An older woman said the water might make it easier to clean out the store. I questioned that, but I couldn’t think of a good rejoinder. After I got home, of course, I realized that the water was causing the mess, not helping it. (I’ll leave you, dear reader, to make your own parallel between this and the role of the police in our society.)

The woman was from Hugo, the exurb where I’ve spent most of my year-and-a-half at Habitat for Humanity working on a development of 4-plexes (and one 5-plex). I was really touched by her willingness to drive a half-hour from the boonies into the city to help us clean up. I wasn’t expecting that from an exurbanite.

We scooped the garbage into plastic garbage cans with our dustpans or snow shovels. The cans were then hauled off by people with a power jack for pallets, who took them around back, presumably to be dumped into the dumpster.

After doing that for a while, a man shouted and whistled to get our attention. He was standing on the hood of his car and, once everyone was quiet, introduced himself as a vice president of the company that runs this Cub. He said he’d been told there were “a couple people” helping to clean the store, so when he pulled up he cried at the sight of all of us. He said they would do whatever they had to do to reopen the store as soon as possible. He thanked us, and everyone clapped.

It was a heartwarming scene, and I was moved. But I wasn’t satisfied. Returning to the status quo ante isn’t enough. We’re going to need big, structural change (a big, structural Bailey, if you will) if we wanna move forward and right these wrongs. I overheard a young Black man say that we were all helping clean up because we wanted to restore the System. I wanted to tell him to shut the fuck up, but he wasn’t totally wrong, although he overestimates how many of us actually wanna restore the System.



I was there to facilitate change, and I think a lot of others were there for the same reason. Our mere presence was a big change from the norm. I’d never seen that many people in those neighborhoods, and certainly not that many White people. We were there to pick up the pieces, because the authorities had clearly lost control or were no longer willing to maintain it.

We were there to pick up the slack, fill the vacuum left in their absence. As with the largely peaceful looting and protests that occurred there, the fact that the community stepped up to begin the rebuilding won’t soon be forgotten.

Saturday, May 30, 2020

A Taste of Anarchy


I wrote this on Thursday and Friday. My perspective has changed radically today, Saturday, as the riots have grown. I'm in a much more sober, scared mood. But I think this is still worth posting as a look into one mindset behind the unrest.

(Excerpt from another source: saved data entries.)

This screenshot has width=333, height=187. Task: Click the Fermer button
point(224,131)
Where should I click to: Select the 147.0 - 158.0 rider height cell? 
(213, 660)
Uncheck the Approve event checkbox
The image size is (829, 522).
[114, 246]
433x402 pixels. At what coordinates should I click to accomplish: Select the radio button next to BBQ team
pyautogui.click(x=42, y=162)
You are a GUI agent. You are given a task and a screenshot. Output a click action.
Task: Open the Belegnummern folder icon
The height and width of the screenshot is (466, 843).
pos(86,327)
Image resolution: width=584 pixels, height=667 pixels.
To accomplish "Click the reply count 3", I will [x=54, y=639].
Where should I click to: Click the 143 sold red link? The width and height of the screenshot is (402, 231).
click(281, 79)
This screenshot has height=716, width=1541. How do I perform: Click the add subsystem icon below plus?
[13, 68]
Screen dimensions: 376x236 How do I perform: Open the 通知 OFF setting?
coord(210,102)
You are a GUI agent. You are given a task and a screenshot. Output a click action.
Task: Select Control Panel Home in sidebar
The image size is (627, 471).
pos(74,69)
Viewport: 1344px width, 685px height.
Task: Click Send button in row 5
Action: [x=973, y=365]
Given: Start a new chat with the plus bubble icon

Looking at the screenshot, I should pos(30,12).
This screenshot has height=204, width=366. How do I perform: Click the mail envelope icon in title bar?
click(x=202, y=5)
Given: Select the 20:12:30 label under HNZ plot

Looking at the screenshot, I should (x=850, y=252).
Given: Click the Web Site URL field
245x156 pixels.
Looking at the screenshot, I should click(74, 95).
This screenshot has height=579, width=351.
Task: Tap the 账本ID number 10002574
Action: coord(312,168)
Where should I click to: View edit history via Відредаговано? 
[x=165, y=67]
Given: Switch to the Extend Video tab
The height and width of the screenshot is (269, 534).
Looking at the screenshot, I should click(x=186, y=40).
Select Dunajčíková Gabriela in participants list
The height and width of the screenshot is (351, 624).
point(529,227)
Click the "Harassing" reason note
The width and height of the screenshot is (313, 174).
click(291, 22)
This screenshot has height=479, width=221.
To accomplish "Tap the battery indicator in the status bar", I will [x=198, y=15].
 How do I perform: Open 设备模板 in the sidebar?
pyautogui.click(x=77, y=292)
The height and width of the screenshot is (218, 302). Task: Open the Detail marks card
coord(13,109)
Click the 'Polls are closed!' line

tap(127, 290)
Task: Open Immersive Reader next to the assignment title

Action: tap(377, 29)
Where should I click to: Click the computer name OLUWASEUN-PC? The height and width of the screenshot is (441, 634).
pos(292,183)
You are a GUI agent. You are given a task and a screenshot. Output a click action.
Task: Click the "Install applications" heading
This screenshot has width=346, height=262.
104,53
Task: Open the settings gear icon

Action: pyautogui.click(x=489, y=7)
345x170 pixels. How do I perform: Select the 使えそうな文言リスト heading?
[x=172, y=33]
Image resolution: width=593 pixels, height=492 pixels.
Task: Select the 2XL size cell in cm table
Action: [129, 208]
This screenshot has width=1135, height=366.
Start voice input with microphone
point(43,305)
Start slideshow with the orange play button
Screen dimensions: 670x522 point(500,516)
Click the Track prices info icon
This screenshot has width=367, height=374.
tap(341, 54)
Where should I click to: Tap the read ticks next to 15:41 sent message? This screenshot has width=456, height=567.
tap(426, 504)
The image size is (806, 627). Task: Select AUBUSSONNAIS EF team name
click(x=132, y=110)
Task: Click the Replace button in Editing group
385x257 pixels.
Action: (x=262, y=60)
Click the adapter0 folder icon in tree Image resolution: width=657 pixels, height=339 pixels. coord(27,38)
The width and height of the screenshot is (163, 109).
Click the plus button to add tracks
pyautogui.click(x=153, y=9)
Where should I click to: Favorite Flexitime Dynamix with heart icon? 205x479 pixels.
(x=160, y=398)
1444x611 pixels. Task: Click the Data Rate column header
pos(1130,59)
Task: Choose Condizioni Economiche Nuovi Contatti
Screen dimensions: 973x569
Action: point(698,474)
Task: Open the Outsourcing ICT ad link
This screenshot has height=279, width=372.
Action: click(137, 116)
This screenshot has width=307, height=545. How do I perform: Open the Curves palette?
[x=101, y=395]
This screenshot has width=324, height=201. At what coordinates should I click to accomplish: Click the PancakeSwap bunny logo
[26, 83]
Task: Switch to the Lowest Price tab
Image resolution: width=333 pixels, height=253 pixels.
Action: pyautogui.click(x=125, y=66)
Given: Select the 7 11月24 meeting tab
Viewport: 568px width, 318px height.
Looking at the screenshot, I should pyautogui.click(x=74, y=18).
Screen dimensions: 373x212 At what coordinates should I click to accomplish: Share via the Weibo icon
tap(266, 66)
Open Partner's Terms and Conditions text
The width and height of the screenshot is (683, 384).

My employer shut down its construction operations Thursday afternoon because of the riots. I was working out in Hugo, a small town well north of St. Paul. I hadn’t been following the news closely, so I only had a vague sense of how extensive the looting and arson were. We took off at 2pm, so I probably got home around 2:30.

I live in the Phillips neighborhood of Minneapolis, about a mile from the Third Precinct, the epicenter of the uprising sparked by the murder of George Floyd. Everything seemed tranquil. I tried to catch up with the news at my apartment.

When I saw the reports that looting had spread to St. Paul, I thought anarchy must be engulfing the Twin Cities. The police had secured Maplewood Mall and Rosedale (another mall). It reminded me of The Simpsons episode when Helen Lovejoy keeps crying, “Won’t someone please think of the children?!” Won’t someone please think of the malls?!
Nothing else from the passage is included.